As flexible natural language conversation systems get more and more attention, it is important that we establish a common, independent benchmark for measuring the quality of these systems or methods that underlie them. Progress in computer vision and speech recognition have mainly been driven by competitions and benchmarks like ImageNet or switchboard. To test modern conversational AI, we don't really have robust benchmarks like these. There are a number of challenges, such as the Dialogue State Tracking Challenge, the Spoken Dialogue Challenges or the Loebner prize, but these lack the scale and generality we need to make quick progress in the space.
What makes setting up a benchmark for dialogues particularly hard is the interaction with another party. Because the progression of the dialogue depends on the system's answers, we can't evaluate the system's full performance off-line. Ideally, we need a live challenge where people interact live with each system. And we need to make these evaluations sufficiently large scale, so that each time, the results are statistically significant.

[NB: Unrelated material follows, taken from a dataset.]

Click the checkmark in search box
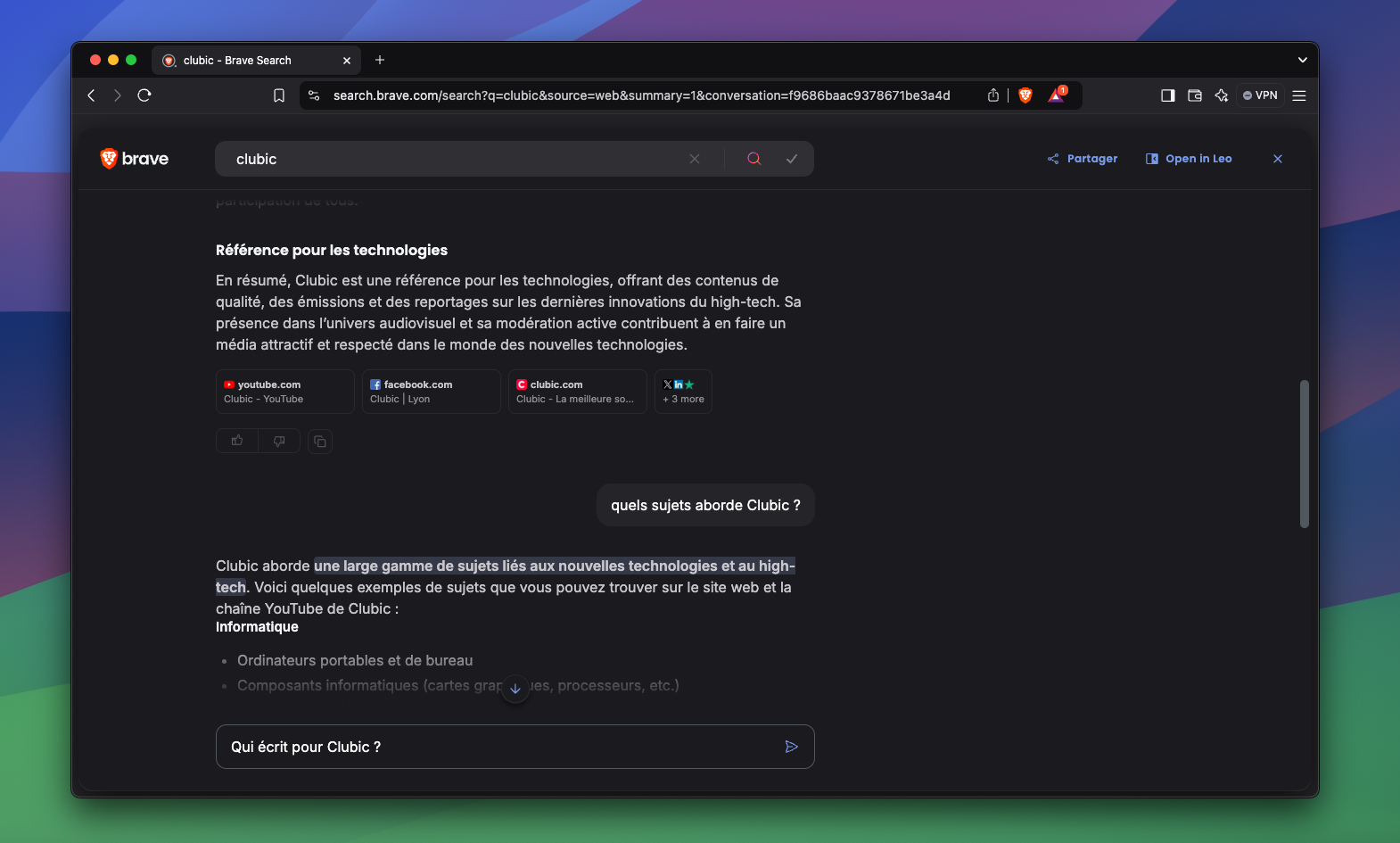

As conversational interfaces become more accurate and commonplace, we also have to make sure that we track human level performance in the same conversational tasks. We take it for granted that humans can pass the Turing test, but that's because most people today expect to be talking to another person, so relatively little effort is enough to demonstrate you're not a robot. But just as CAPTCHAs are getting more and more challenging (or maybe I'm getting older), we may need to put more effort into convincing other humans that we are not robots.